Can PG&E finally hear its’ customers?
PG&E Corp.’s (PCG) utility offered Monday to let customers who don’t want an electronic smart meter keep their old, analog meter, in response to some customers’ concerns about health effects.
PG&E has faced resistance to its $2.2 billion rollout of smart meters from a small but vocal group of customers who claim that radio signals from the smart meters cause headaches, sleep problems and other illnesses, and that they also have led to overcharges by the utility.
PG&E has insisted that the meters are safe and accurate. The utility has installed nine million gas and electric smart meters, and has roughly a million to go.
Nevertheless, the utility said Monday that it was responding to customer concerns by giving customers the choice to receive analog meters rather than digital smart meters, which can send and receive data via a radio frequency.
PG&E Chief Executive Anthony Earley said Monday that less than 1% of customers have said they don’t want the smart meters.
“We think it’ll be a smaller number that will want to keep the analog meter,” Earley said in an interview.
PG&E’s move to resolve the smart-meter dispute comes less than a week after the company admitted that it was at fault for a fatal 2010 pipeline explosion and would compensate victims who have sued the company. The utility is also locked in a fight with consumer advocates over its proposal to make customers pay for most of a $2.2 billion pipeline improvement effort. State regulators have yet to decide how much customers will pay and how much the company will pay.
Federal investigators concluded in August that PG&E was responsible for the Sept. 9, 2010 explosion of a natural-gas pipeline in San Bruno, Calif., that killed eight people and injured 58 others, owing to welding defects that weakened the pipeline and ineffective management of the company’s pipeline operations.
Last week, PG&E shut off power to a handful of customers in Santa Cruz County, Calif., after they removed their new smart meters and paid electricians to replaced them with analog meters. The company eventually restored power to those customers and said Friday that it would leave it up to the California Public Utilities Commission to decide how the utility should handle customers opposed to the smart meters.

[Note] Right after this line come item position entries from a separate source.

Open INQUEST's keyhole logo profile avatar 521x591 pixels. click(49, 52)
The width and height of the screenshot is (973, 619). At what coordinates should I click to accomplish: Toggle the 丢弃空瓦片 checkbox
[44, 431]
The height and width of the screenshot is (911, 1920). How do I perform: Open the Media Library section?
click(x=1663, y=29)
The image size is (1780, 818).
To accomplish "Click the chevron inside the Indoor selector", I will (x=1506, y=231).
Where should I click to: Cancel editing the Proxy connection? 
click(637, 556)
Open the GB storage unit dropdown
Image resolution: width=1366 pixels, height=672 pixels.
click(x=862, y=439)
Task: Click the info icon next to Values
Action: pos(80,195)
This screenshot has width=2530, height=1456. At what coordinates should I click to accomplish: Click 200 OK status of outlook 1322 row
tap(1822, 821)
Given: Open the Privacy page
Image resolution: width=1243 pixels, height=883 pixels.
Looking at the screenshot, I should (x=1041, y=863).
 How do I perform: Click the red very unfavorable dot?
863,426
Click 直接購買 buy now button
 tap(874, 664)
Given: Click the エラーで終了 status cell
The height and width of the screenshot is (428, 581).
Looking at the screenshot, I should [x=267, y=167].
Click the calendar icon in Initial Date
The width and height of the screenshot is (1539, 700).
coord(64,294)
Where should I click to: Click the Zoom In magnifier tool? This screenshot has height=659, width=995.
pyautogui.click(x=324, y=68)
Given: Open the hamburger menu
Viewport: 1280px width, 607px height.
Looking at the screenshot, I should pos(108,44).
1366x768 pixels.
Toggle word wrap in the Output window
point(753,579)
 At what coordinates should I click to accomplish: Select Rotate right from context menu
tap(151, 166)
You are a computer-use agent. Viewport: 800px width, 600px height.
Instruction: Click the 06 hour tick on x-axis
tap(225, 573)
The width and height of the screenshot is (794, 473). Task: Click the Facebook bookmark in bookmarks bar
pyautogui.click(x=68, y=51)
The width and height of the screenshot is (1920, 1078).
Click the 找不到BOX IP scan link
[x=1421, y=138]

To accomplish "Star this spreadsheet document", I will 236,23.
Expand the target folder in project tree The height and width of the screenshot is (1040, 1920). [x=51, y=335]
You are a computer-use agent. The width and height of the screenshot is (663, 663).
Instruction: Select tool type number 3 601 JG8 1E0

Consumer advocates say PG&E could have avoided the escalation and customer pushback on the smart meters if the utility had educated customers about the smart meters and been more responsive to customer concerns at the beginning.
“This wouldn’t have been necessary if PG&E had listened to their customers sooner,” said Mindy Spatt, a spokeswoman for The Utility Reform Network.
State regulators had been considering proposals that would require customers to have a smart meter but with the transmitter shut off, or let customers choose a digital meter without a transmitter. Those provisions and the new proposal would likely include an initial fee plus a monthly charge to cover the cost of having to send utility employees to read the meters of residences that don’t have a regular smart meter, PG&E said.